Hagaman, John. “On Campbell’s Philosophy of Rhetoric and Its Relevance to Contemporary Invention.” RSQ: Rhetoric Society Quarterly 11 3 (1981): 145-54. Print.
- In this piece Hagaman rereads Campbell’s Philosophy of Rhetoric in order to reconsider his “theory of mind” and the role it plays in current inventional theory.
- Despite the fact that Campbell faithfully supported an empirical epistemology, he also accepted that intuition could yield knowledge if rooted in three principles: 1) mathematical problems; 2) consciousness (the recognition of thinking, feeling, hearing, etc.); and 3) common-sense beliefs such as “Whatever has a beginning has a cause” (146). The acceptance of intuition as legit by Campbell is in conflict with his faithful practice of common sense philosophy (which held that substantial reality existed apart from man and could be perceived immediately and directly by sensations registered in the mind).
- Interested in the proliferation of new knowledge, Campbell rejected syllogistic reasoning because it didn’t contribute anything new to the inventive process. He does believe in the minds ability to associate like ideas and facts, to draw inferences, and to decompose existing trains of associations and form new ones. It is here that Hagaman draws parallels to composition theory in the early 1980s by noting how theorists at the time were considering the composing process as a chain of meaning-defining processes not end-products (cognitive composition).

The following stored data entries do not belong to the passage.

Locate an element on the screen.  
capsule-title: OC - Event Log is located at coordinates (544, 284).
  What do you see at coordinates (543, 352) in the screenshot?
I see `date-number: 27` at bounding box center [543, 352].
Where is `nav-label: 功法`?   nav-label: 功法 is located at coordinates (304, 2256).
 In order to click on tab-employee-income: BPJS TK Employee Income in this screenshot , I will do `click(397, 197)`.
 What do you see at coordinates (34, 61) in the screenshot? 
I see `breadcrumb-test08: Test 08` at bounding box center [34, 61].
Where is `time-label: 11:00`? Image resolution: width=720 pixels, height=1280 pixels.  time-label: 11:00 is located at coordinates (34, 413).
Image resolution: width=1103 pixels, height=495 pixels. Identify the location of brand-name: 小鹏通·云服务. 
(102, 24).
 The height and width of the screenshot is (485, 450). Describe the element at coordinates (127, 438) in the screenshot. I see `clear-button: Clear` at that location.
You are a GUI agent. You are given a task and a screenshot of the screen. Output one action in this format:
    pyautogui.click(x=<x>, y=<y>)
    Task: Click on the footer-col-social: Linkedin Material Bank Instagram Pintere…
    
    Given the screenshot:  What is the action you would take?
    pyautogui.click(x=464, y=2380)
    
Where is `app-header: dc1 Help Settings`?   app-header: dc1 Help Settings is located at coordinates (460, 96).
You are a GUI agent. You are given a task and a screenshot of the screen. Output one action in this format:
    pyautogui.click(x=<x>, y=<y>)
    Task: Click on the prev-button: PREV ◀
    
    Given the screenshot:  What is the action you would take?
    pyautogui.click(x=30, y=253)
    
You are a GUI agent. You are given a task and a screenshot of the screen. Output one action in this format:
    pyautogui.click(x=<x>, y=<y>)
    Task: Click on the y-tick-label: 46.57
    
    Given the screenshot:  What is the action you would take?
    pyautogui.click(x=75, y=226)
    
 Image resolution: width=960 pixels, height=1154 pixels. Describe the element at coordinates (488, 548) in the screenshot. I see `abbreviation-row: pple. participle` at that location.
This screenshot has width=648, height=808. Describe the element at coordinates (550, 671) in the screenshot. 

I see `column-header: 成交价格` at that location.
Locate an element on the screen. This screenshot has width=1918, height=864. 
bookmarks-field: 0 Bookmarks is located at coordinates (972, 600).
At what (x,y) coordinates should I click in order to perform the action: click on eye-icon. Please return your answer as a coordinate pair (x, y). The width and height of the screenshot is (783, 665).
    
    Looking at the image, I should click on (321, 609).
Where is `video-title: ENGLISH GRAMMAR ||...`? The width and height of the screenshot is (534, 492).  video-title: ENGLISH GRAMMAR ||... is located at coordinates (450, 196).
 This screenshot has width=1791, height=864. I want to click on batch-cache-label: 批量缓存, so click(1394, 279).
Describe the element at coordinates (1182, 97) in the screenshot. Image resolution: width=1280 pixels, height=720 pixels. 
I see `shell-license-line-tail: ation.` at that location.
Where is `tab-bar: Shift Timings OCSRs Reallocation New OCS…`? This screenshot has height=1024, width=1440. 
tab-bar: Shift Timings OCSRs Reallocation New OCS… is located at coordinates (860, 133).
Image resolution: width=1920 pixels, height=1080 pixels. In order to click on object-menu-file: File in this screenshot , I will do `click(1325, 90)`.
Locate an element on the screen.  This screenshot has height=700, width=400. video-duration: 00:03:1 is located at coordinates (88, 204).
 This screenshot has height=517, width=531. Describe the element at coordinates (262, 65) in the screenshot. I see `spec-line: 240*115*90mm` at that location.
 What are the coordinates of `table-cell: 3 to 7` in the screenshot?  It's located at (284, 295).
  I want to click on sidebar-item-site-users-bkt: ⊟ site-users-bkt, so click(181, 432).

Campbell converges with late 20th century rhetoric (in Hagaman’s view) when he “describes the relationships drawn among facts and ideas as tentative and on-going, and when the mind is described as ‘balancing’ between opposing views” (150). In other words, Campbell is valuable because he describes the creation of meaning as a tentative and conscious process – a convergence that resonates with cognitive composition theory at the time.